W meczu pierwszej rundy Okręgowego Pucharu Polski Orzeł Kampinos przegrał z Promykiem Nowa Sucha 0:3 (0:2). Bramki dla naszej drużyny zdobywali: Piotr Kamiński x2 i Adam Barcikowski.
Puchar Polski to ciekawa impreza, w której może wystartować każdy piłkarski zespół i walczyć o to trofeum z drużynami z całego kraju. My swą przygodę rozpoczynamy w okręgu warszawskim i na początek przyszło nam zagrać w Kampinosie. Na pół godziny przed meczem zastał nas dość zaskakujący obraz, bo skoszona trawa była dopiero zbierana z boiska, ale jakby nie patrzeć warunki dla wszystkich były równe. Może to trochę przerosło sędziego tego spotkania, ale nie każdy musi mieć udany dzień. Od początku meczu warunki gry były trudne. Mocno padało, a oba zespoły, mając to na uwadze, starały się przedostać pod bramkę przeciwnika najprostszymi metodami. Ciężko było o jakieś klarowne sytuacje, ale w końcu szczęście się do nas uśmiechnęło. Niezbyt mocno, ale za to celnie, z dystansu uderzył Piotr Kamiński i wyprowadził nas na prowadzenie. Od tego momentu założyliśmy sobie, żeby nie stracić bramki i w miarę możliwości coś jeszcze strzelić. Druga z tych czynności udała się jeszcze w pierwszej połowie. Artur Rogala ściągnął na siebie obrońców i dograł do niepilnowanego „Kamyka”, a ten nie miał problemu ze strzałem na 2:0. Po przerwie kontrolowaliśmy boiskowe wydarzenia i czyhaliśmy na kolejne bramki. Jak się okazało, jeszcze tylko raz udało się pokonać broniącego na bramce Orła – Jerzego Podbrożnego. Do dośrodkowania doszedł Adam Barcikowski i strzałem głową ustalił wynik meczu. Tym sposobem awansowaliśmy do kolejnej rundy, gdzie czeka na nas Zaborowianka Zaborów.

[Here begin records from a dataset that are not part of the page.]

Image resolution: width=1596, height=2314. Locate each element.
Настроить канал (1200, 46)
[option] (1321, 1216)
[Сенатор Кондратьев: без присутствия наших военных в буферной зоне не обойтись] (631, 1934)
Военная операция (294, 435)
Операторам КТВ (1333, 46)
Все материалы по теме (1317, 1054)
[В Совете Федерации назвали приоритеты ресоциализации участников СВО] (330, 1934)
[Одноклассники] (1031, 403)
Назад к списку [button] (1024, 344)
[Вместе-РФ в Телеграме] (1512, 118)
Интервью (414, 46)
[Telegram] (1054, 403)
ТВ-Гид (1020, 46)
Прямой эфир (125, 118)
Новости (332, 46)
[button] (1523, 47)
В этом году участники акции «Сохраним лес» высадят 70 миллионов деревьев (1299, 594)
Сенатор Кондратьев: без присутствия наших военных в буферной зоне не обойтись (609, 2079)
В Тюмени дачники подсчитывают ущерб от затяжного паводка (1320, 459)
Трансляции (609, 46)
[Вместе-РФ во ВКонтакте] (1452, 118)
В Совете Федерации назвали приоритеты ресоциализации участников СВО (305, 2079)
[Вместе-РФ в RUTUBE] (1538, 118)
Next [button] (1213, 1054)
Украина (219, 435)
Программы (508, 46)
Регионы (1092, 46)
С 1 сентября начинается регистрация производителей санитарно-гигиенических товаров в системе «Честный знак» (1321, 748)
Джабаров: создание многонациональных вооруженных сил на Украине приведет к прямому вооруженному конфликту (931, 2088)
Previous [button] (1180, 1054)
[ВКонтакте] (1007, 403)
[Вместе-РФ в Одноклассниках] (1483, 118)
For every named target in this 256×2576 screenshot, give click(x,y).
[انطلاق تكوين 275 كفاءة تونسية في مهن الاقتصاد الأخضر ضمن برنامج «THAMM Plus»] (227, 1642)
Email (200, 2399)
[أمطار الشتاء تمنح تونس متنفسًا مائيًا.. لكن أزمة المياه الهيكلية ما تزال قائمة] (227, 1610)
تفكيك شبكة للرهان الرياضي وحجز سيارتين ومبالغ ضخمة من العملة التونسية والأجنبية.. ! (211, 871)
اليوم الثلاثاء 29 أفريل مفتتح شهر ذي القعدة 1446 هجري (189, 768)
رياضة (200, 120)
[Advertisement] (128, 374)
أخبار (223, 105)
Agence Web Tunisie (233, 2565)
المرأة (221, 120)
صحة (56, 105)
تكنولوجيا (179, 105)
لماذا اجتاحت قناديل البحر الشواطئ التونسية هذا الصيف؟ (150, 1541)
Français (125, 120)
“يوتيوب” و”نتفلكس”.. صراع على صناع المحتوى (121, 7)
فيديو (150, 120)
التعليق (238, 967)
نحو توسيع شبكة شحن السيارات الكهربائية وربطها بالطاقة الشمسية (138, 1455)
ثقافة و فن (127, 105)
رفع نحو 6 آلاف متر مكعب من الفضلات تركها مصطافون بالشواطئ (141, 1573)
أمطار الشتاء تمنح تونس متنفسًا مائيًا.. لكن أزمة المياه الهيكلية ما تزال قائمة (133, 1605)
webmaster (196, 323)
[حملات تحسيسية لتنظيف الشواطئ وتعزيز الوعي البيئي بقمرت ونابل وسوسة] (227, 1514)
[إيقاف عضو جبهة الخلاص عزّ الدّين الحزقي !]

Wystąpiliśmy w składzie: Sebastian Grefkowicz, Karol Drązikowski (Paweł Zienkiewicz), Mariusz Mikulski, Dominik Popławski, Łukasz Pacholski, Kamil Marcinkowski, Michał Maciak (Jarosław Grefkowicz), Adam Barcikowski, Adrian Chałubek, Artur Rogala i Piotr Kamiński.
Karol, ukradles mi bramkę i zaliczyles ja rogalowi :P
Poprawione. Ja tej bramki nie widziałem więc polegałem na tym co usłyszałem. Mam nadzieję, że teraz Rogal się nie upomni o bramkę.